### Source passage
'''

Reputation: 24116
I am using this http://joshclose.github.io/CsvHelper/ awesome library in my .NET C# project for my CSV parsing requirements.
If I have a CSV file that looks like this:
SupplierSku,MappedSageSku
EG1234,EGCD1234
EG4567,EG-XZ567
I usually create a DTO class like this:
public class SkuMapping
{
public string SupplierSku { get; set; }
public string MappedSageSku { get; set; }
}
and parse the csv file like this:
// Open & parse selected csv file
var csvReader = new CsvReader(File.OpenText(selectSkuMapping.Text));
var skuMappings = csvReader.GetRecords<SkuMapping>();
// Do something with each row
foreach (SkuMapping skuMapping in skuMappings)
{
// ...
}
This works great for pre-defined / structured CSV files.
I now have the requirement to parse arbitrary CSV files, where they may contains various column delimiter
& string enclosure
and exact number of columns on csv is not known, but the column index containing the data I need is known.
PartNumb,InStock,PrGroup
"A-X-1230",Y,103
"B-DD-1231",Y,103
Where; column delimiter
= ,
and string enclosure
= "
Data I need: Column index 0
(PartNumb) and Column index 1
(InStock)
SupplierSku,CatIds,StockStatus,Active
%ADA-BB-124%|4,5,1|%AV%|1
%XAS-E4-S11%|97,41,65|%OS%|0
Where; column delimiter
= |
and string enclosure
= %
Data I need: Column index 0
(SupplierSku) and Column index 2
(StockStatus)
So given the above, what is the best way to use the CsvHelper
library to parse arbitrary csv files (where column delimiter
, string enclosure
and column indexes
are known)? I also need the option to skip first row on csv (sometimes csv contains header row and sometimes they dont).

'''

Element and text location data
'''

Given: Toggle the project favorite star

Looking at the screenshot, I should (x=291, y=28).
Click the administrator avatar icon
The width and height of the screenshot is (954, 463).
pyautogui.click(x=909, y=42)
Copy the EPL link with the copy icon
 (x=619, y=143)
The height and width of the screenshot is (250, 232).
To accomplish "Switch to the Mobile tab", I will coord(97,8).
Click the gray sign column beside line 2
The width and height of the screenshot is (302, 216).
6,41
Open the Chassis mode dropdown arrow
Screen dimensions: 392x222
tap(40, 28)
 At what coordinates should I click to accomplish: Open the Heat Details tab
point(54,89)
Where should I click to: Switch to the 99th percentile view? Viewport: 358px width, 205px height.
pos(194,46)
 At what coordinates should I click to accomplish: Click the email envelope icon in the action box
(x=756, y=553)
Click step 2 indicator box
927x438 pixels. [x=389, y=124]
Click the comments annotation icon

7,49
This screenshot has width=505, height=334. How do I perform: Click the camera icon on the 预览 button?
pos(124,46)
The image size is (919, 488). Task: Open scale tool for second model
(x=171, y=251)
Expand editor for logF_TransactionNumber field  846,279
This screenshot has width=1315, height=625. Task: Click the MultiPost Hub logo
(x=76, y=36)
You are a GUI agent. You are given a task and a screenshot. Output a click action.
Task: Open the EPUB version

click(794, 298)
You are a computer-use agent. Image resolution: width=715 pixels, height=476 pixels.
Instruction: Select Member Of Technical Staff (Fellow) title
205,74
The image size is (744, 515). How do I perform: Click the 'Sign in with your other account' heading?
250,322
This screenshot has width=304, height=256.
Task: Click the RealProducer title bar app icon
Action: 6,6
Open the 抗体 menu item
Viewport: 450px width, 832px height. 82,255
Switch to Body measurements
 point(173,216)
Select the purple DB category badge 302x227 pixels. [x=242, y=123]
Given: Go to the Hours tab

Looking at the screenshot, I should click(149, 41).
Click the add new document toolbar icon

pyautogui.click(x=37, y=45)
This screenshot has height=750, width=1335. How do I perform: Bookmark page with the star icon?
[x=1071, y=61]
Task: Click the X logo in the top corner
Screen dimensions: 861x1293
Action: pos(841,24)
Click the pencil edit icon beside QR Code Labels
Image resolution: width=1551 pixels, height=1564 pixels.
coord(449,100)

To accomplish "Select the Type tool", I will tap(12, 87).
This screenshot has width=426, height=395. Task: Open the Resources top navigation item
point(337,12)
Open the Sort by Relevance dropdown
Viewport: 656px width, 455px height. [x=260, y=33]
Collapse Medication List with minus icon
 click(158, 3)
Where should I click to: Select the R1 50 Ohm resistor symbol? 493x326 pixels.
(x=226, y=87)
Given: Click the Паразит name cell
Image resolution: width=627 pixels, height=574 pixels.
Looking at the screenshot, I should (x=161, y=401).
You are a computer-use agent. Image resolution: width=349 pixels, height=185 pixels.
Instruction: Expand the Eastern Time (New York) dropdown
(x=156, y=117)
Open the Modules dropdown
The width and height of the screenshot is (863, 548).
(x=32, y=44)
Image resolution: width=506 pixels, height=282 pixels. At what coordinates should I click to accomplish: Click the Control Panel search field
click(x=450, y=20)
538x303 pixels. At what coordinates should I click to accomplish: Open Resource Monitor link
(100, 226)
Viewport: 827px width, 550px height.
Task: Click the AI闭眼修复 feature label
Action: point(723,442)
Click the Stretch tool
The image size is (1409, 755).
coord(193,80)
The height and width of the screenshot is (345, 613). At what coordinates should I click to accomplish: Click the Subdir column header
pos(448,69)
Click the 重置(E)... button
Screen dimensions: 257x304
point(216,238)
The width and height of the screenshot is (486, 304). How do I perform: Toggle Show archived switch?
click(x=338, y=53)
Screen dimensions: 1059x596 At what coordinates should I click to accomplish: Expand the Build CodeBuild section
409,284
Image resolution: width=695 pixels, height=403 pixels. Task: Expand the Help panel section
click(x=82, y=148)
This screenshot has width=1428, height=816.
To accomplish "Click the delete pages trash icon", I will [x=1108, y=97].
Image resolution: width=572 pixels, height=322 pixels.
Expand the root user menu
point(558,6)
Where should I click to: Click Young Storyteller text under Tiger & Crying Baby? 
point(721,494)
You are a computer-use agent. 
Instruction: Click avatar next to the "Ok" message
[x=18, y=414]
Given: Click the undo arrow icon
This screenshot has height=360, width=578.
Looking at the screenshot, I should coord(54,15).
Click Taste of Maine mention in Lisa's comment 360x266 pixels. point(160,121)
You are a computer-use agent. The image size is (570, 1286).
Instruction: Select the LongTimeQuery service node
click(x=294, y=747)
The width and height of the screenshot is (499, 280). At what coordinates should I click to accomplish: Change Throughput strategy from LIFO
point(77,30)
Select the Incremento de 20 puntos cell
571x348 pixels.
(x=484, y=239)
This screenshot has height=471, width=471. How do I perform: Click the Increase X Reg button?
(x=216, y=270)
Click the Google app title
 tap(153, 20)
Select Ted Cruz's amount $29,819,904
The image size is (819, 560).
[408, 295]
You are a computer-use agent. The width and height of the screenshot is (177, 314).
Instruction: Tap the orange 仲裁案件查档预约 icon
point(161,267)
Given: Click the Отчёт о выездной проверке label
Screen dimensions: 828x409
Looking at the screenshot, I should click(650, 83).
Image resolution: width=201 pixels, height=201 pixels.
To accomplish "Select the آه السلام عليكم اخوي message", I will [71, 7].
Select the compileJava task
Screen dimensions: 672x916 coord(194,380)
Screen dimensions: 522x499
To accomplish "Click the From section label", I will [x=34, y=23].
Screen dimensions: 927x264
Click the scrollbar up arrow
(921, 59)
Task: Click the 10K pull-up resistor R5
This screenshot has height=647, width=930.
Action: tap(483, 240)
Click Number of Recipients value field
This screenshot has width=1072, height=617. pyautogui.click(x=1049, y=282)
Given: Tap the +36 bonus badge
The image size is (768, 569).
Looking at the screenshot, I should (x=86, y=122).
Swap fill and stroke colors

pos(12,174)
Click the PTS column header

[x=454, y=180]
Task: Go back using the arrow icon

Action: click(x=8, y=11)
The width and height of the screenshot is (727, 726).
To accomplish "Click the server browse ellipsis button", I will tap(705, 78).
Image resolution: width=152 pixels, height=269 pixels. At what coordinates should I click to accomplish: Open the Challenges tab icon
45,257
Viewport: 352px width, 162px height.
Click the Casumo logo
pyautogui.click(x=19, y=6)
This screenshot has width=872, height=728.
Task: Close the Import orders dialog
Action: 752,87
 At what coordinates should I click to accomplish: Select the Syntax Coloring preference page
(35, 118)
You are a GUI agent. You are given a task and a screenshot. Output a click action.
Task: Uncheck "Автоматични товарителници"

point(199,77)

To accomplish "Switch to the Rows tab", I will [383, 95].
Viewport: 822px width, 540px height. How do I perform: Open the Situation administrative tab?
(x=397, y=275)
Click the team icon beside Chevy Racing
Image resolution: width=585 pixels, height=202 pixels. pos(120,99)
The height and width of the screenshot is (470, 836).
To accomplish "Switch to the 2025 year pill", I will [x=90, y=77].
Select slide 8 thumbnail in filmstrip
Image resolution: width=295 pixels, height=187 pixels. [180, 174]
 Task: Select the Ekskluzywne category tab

'''

### To do
a - According to the CsvHelper question, which column indexes are needed from the file that uses | as its column delimiter?
b - Extend the CsvHelper question past its final sentence.

### Expected responses
a - Column index 0 (SupplierSku) and column index 2 (StockStatus).

b -
Upvotes: 2
Views: 11932
Reputation: 8588
There was a package upgrade and the new syntax is now:
using (var reader = new StreamReader("./myfile.csv", Encoding.UTF8))
using (var csv = new CsvReader(reader, new CsvConfiguration(CultureInfo.InvariantCulture, delimiter: ";", encoding: Encoding.UTF8)))
{
//do something with csv
}
As pointed out in the comments and seemingly already migrated in my codebase new syntax is
using (var reader = new StreamReader("./myfile.csv", Encoding.UTF8))
using (var csv = new CsvReader(reader, new CsvConfiguration(CultureInfo.InvariantCulture) { Delimiter = ";", Encoding = Encoding.UTF8 }))
{
//do something with csv
}
Upvotes: 5
Reputation: 536
CsvReader csv = new CsvReader(new StreamReader(stream), true, ';')
Configuration.Delimiter it is not working any more, now you have to pass the delimiter as a param in the CsvReader initialization
Upvotes: 0
Reputation: 30464
The answer depends on what you want:
If you don't know which delimiters are allowed, you are in trouble: Is 'A'a delimiter? Is 'B' a delimiter?. Let's assume there is a set of characters that you think are suitable as delimiters for the actual CSV stream you are going to parse.
You can do this using String.Replace(char, char) for each accepted delimiter, or use a regular expression
If you only need certain columns, create a map where you tell the CsvHelper which column must be mapped to which destination.
Example: if you need to map column "MyColumn" to Property YourProperty create a map:
private sealed class MyCsvConverterMap : CsvClassMap<MyDestinationType>
{
public MyCsvConverterMap()
{
Map(item => item.YourProperty).Name("MyColumn");
// map all properties in your destination to a column
}
}
using (TextReader txtReader = new StringReader(...))
{
CsvReader csvReader = new CsvReader(txtReader);
csvReader.Configuration.Delimiter = ";";
csvReader.Configuration.HasHeaderRecord = true;
csvReader.Configuration.RegisterClassMap(new MyCsvConverterMap());
while (csvReader.Read())
{
MyDestinationType convertedRecord = csvReader.GetRecord<MyDestinationType>();
...
Addition
It is also possible to map by column number instead of mapping by column name. See an explanation of all kinds of maps: CsvHelper Getting started
Upvotes: 3
Reputation: 696
With a bit more effort you can also create a type-safe mapping with the CsvClassMap
and inheriting from the DefaultTypeConverter
class to create a converter for the CatIds (comma separated).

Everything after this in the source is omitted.